IoT and BYOD Segmentation
📡 IoTIoT devices are some of the most exploited attack vectors in small business environments - largely because they sit on flat networks, run outdated firmware, and are forgotten about. IP cameras, smart TVs, building access systems, and printers all fall into this category.
The rule is simple: if it doesn't run Intune-managed software and you can't fully control it, it goes on the IoT VLAN. This includes:
- IP CCTV cameras and NVRs
- Smart TVs and presentation screens
- Network printers (unless managed via Intune Universal Print)
- Building access control systems
- UPS and PDU management interfaces
- Any BYOD device that isn't enrolled in Intune
Moving Towards Zero Trust
🔐 Zero TrustTraditional network segmentation assumes that devices on the corporate VLAN are trusted. Zero Trust rejects this assumption - trust is based on identity and device health, not network location. In a Microsoft 365 environment, you're already closer to Zero Trust than you might think.
The building blocks are already in place:
- Entra ID Conditional Access - blocks access to M365 resources unless the device is compliant (Intune enrolled, BitLocker enabled, etc.)

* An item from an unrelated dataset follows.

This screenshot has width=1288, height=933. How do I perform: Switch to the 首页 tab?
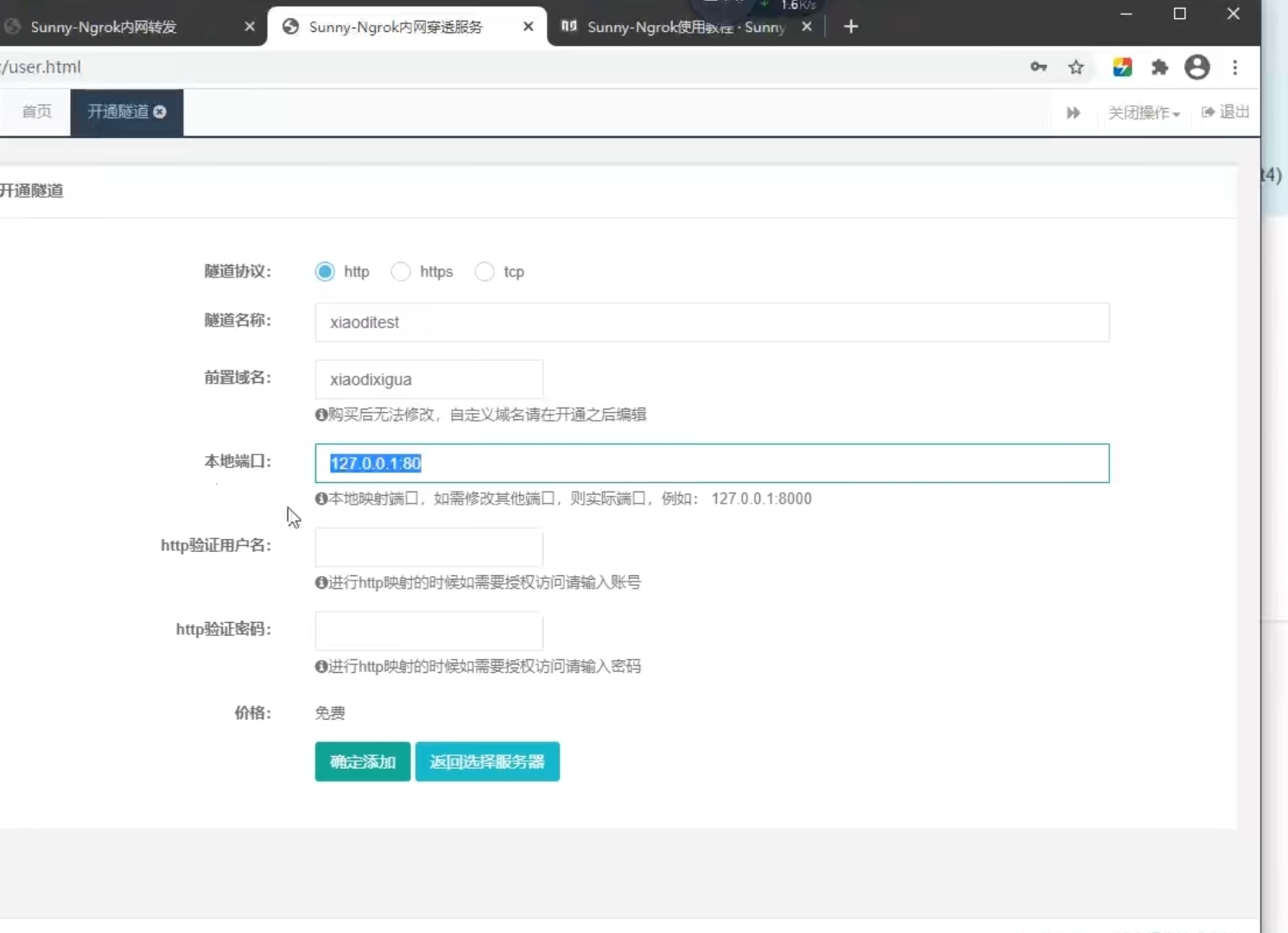coord(36,111)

- Microsoft Defender for Endpoint - provides a device risk score that can be used as a Conditional Access signal
- Microsoft Intune compliance policies - define what "compliant" means and feed that into Conditional Access
- Entra ID Identity Protection - detects risky sign-ins and can automatically require MFA or block access
Combined with network segmentation, this gives you a layered defence: even if a device gets onto the corporate VLAN, it still can't access cloud resources unless it passes identity and compliance checks at the application layer.